В Гамбурге новость о смерти Стюарта подхватили газетчики: «Битлз» были здесь уже достаточно хорошо известны и имели немало поклонников. То, что это событие приобрело публичный характер, привело Джона в бешенство. И еще он не понимал, как ему быть с Астрид. Джон писал мне, что не видел ее с самого дня их приезда: «Я думал навестить ее, но мне было неловко. Наверное, ребята тоже захотели бы пойти, тогда вышло бы еще хуже. Не хочу больше писать об этом — неинтересно…» Это очень похоже на Джона — сделать вид, что трагедия ему безразлична: «неинтересно». Ему стоило большого труда обсуждать и показывать свои истинные чувства. Позже он иногда говорил со мной о Стюарте, о том, какая это для него потеря, об ощущении своей вины перед ним. Джона терзали вопросы, почему он жив, а Стюарт умер, и можно ли было что — то сделать. Но подобные откровения случались крайне редко — обычно он держал все в себе. В том же письме он написал мне, что потерял голос. Может, от невыплаканного горя?..

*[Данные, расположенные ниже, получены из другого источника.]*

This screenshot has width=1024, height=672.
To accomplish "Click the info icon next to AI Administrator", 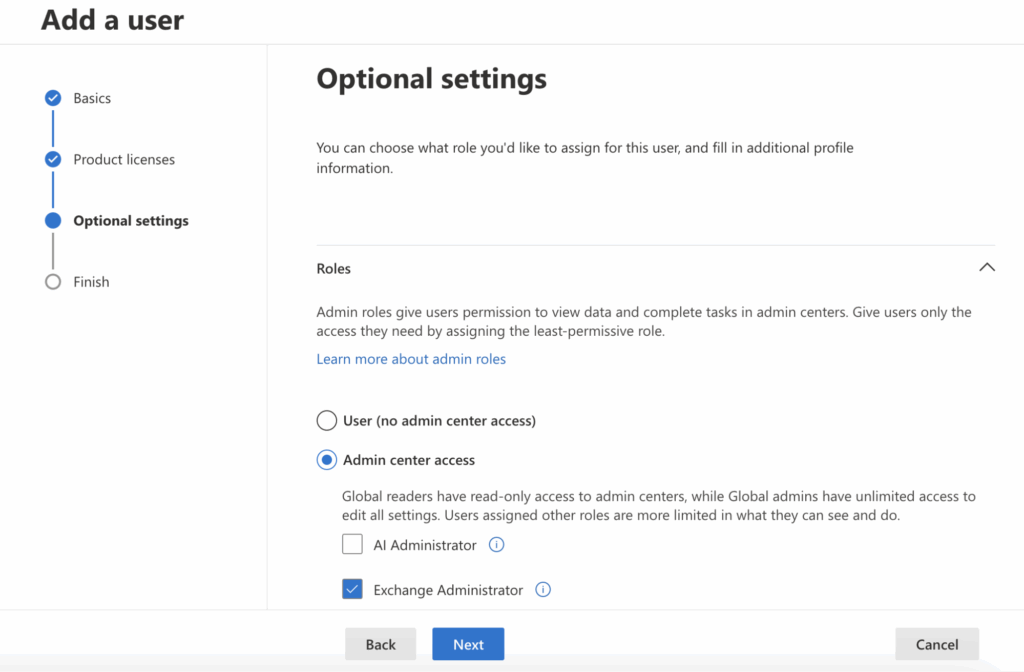I will coord(496,544).
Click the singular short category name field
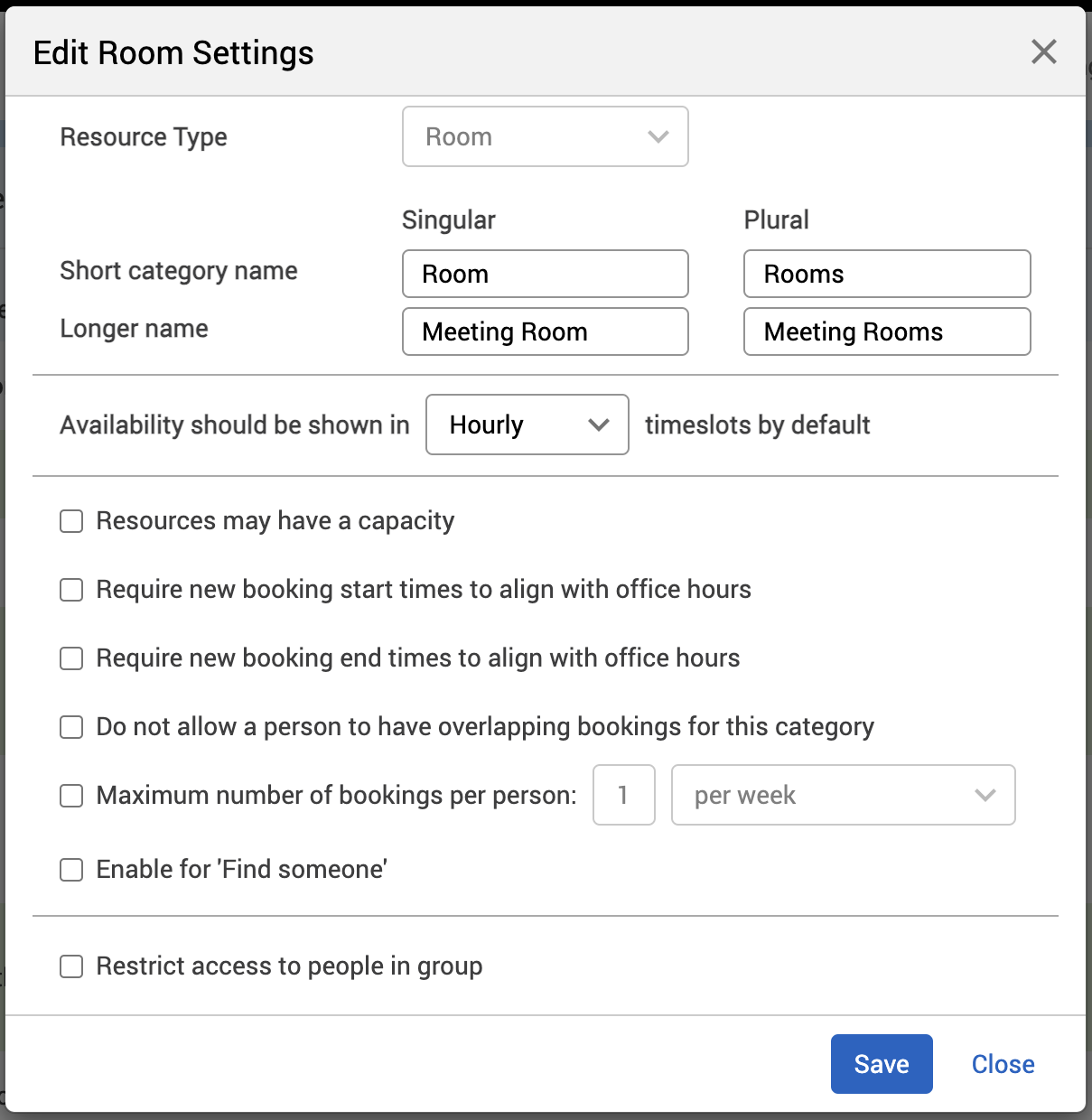Viewport: 1092px width, 1120px height. (x=545, y=274)
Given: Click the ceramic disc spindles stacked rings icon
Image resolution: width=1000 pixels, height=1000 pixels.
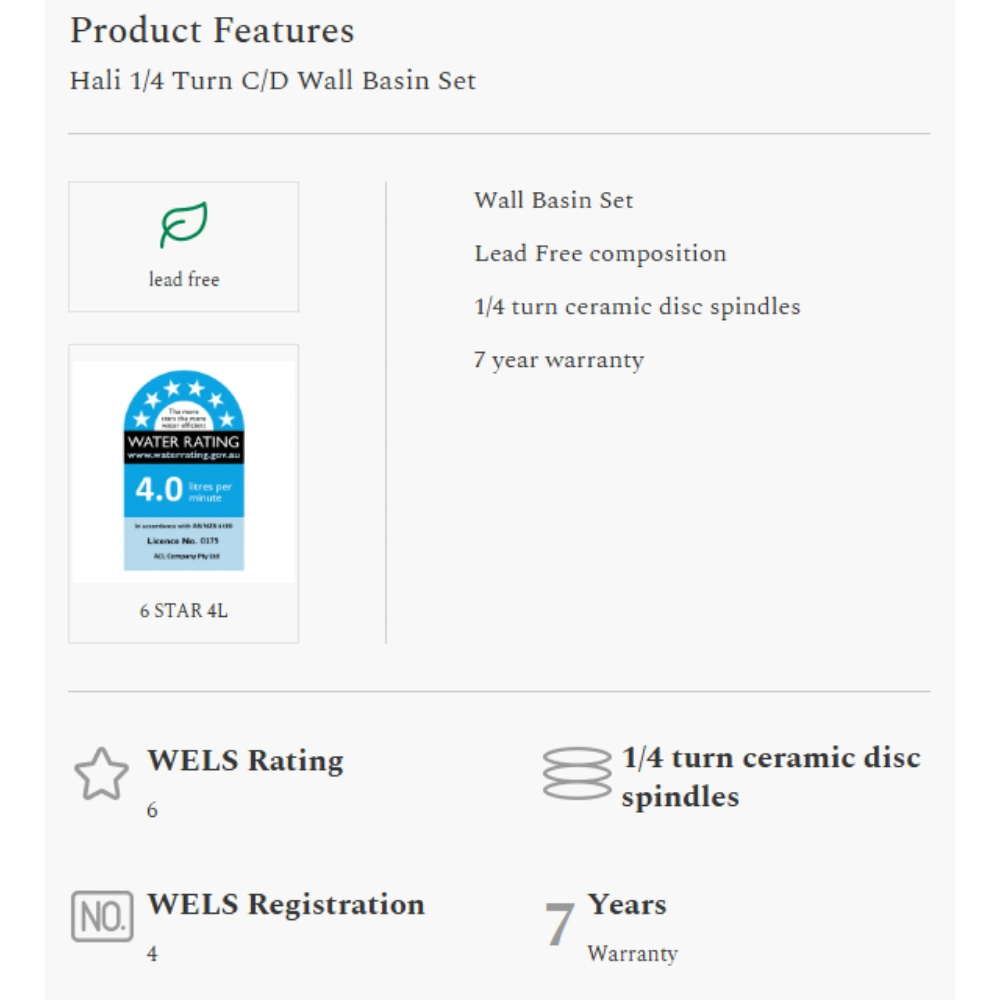Looking at the screenshot, I should coord(577,774).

Скорее всего, по этой же причине поведение Джона в следующие несколько недель было странным и непредсказуемым. Он наконец навестил Астрид и попробовал утешить ее в свойственной ему грубоватой манере: сказал, что ей нужно выбирать — жить дальше или умереть, — и почти заставил пойти в клуб на их выступление. Она пришла, несмотря на глубокую депрессию, которая длилась несколько месяцев, и была благодарна Джону за попытку помочь ей выстоять.
Тем временем сил моих не осталось жить под одной крышей с Мими. Напряжение между нами и ее скверный характер становились невыносимы. Я перебралась к своей тетушке Тесс, маминой сестре, которая любезно согласилась приютить меня. Когда я сказала Мими, что переезжаю, она поджала губы и демонстративно вышла из комнаты. Джон, которому я потом написала о своем решении, понял меня, хорошо зная, как тяжело мне приходилось.
Семья моей тетушки приняла меня прекрасно, но у них не было отдельной гостевой комнаты. Кроме того, до школы, где я проходила стажировку, мне приходилось добираться автобусом с тремя пересадками. Я стала искать себе собственный угол и вскоре в газете Liverpool Echo нашла объявление о сдаче комнаты в стандартном обшарпанном домишке, по доступной цене и не так далеко от колледжа и двух моих школ. Я уже с радостью представляла, что буду наконец — то жить отдельно и независимо от кого бы то ни было. Однако новое жилье отнюдь не походило на милый, уютный домик, о котором я мечтала: за пятьдесят шиллингов в неделю мне досталась грязная комната с маленьким электрическим обогревателем вместо отопления, одноконфорочной плитой, узенькой кроватью, древним креслом и изъеденным молью ковром. Чтобы умыться горячей водой, нужно было опустить один шиллинг в специальный счетчик в общей ванной. Принять ванну за одну монету уже не получалось: воды набиралось ровно по щиколотку. И все же это было мое собственное гнездышко, и я была полна решимости привести его в божеский вид к приезду Джона.
По соседству со мной, в комнате побольше, обитала эксцентричная пожилая женщина. Она держала нескольких кошек и вдобавок завалила свое жилище мешками с углем. Когда она открывала дверь, оттуда доносился невыносимый запах: похоже, она никогда не делала уборку, не умывалась и почти не выходила на улицу. Больше всего меня нервировало, что каждый раз, выходя, я натыкалась на нее: либо она подглядывала за мной из — за своей двери, либо маячила в коридоре. Вероятно, она просто была очень одинока, но тогда ее поведение казалось мне подозрительным.